Re: [PATCH 0/9] arm64: Stolen time support

From: Marc Zyngier
Date: Mon Aug 05 2019 - 09:26:27 EST


On 05/08/2019 14:06, Steven Price wrote:
> On 03/08/2019 19:05, Marc Zyngier wrote:
>> On Fri, 2 Aug 2019 15:50:08 +0100
>> Steven Price <steven.price@xxxxxxx> wrote:
>>
>> Hi Steven,
>>
>>> This series add support for paravirtualized time for arm64 guests and
>>> KVM hosts following the specification in Arm's document DEN 0057A:
>>>
>>> https://developer.arm.com/docs/den0057/a
>>>
>>> It implements support for stolen time, allowing the guest to
>>> identify time when it is forcibly not executing.
>>>
>>> It doesn't implement support for Live Physical Time (LPT) as there are
>>> some concerns about the overheads and approach in the above
>>> specification, and I expect an updated version of the specification to
>>> be released soon with just the stolen time parts.
>>
>> Thanks for posting this.
>>
>> My current concern with this series is around the fact that we allocate
>> memory from the kernel on behalf of the guest. It is the first example
>> of such thing in the ARM port, and I can't really say I'm fond of it.
>>
>> x86 seems to get away with it by having the memory allocated from
>> userspace, why I tend to like more. Yes, put_user is more
>> expensive than a straight store, but this isn't done too often either.
>>
>> What is the rational for your current approach?
>
> As I see it there are 3 approaches that can be taken here:
>
> 1. Hypervisor allocates memory and adds it to the virtual machine. This
> means that everything to do with the 'device' is encapsulated behind the
> KVM_CREATE_DEVICE / KVM_[GS]ET_DEVICE_ATTR ioctls. But since we want the
> stolen time structure to be fast it cannot be a trapping region and has
> to be backed by real memory - in this case allocated by the host kernel.
>
> 2. Host user space allocates memory.

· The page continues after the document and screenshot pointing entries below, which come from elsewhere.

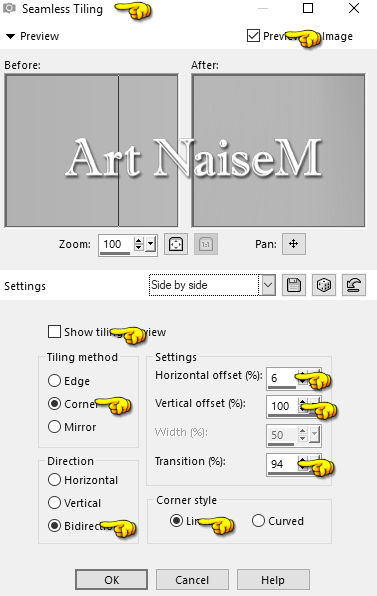
Task: Click the zoom 1:1 actual size icon
Action: pos(206,244)
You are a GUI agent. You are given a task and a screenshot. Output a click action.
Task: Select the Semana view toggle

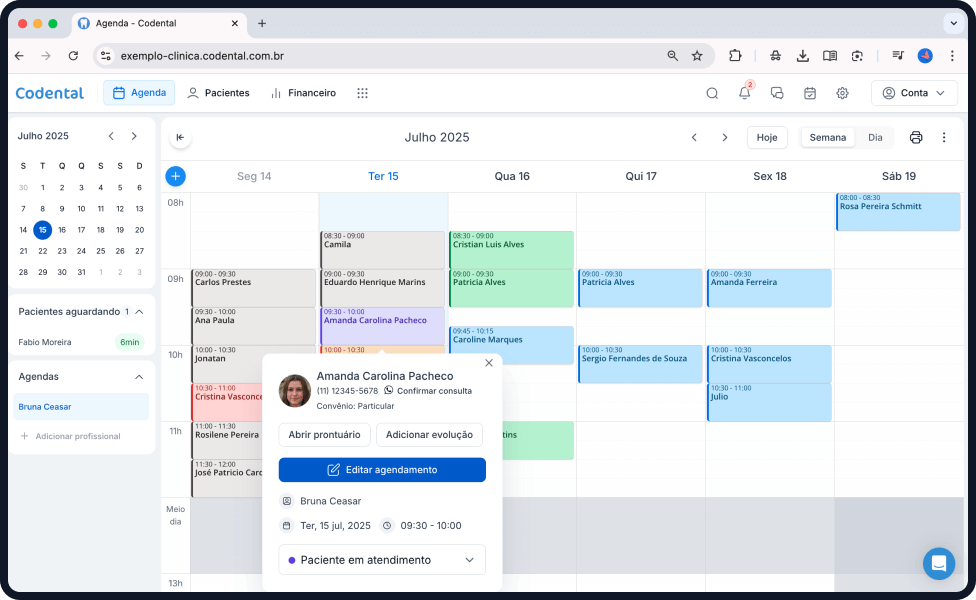pyautogui.click(x=827, y=137)
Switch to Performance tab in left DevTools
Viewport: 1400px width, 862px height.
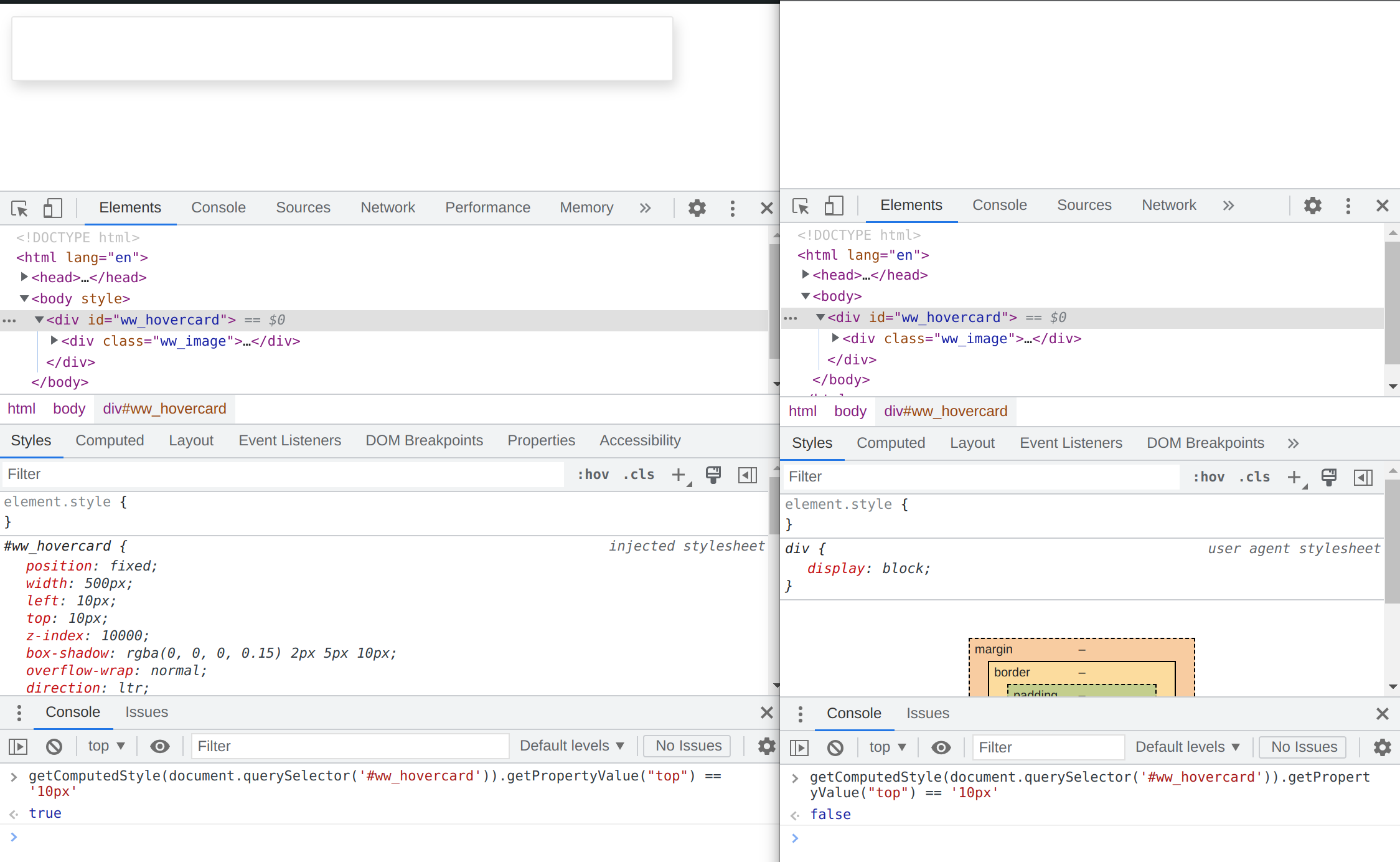(x=487, y=208)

Similar to above, but this time
> user space needs to manage the memory region as well as the usual
> KVM_CREATE_DEVICE dance. I've no objection to this, but it means
> kvmtool/QEMU needs to be much more aware of what is going on (e.g. how
> to size the memory region).
>
> 3. Guest kernel "donates" the memory to the hypervisor for the
> structure. As far as I'm aware this is what x86 does. The problems I see
> this approach are:
>
> a) kexec becomes much more tricky - there needs to be a disabling
> mechanism for the guest to stop the hypervisor scribbling on memory
> before starting the new kernel.
>
> b) If there is more than one entity that is interested in the
> information (e.g. firmware and kernel) then this requires some form of
> arbitration in the guest because the hypervisor doesn't want to have to
> track an arbitrary number of regions to update.
>
> c) Performance can suffer if the host kernel doesn't have a suitably
> aligned/sized area to use. As you say - put_user() is more expensive.
> The structure is updated on every return to the VM.
>
>
> Of course x86 does prove the third approach can work, but I'm not sure
> which is actually better. Avoid the kexec cancellation requirements was
> the main driver of the current approach. Although many of the
> conversations about this were also tied up with Live Physical Time which
> adds its own complications.

My current train of thoughts is around (2):

- We don't need a new mechanism to track pages or deal with overlapping
IPA ranges
- We can get rid of the save/restore interface

The drawback is that the amount of memory required per vcpu becomes ABI.
I don't think that's a huge deal, as the hypervisor has the same
contract with the guest.

We also take a small hit with put_user(), but this is only done as a
consequence of vcpu_load() (and not on every entry as you suggest
above). It'd be worth quantifying this overhead before making any
decision one way or another.

Thanks,

M.
--
Jazz is not dead, it just smells funny...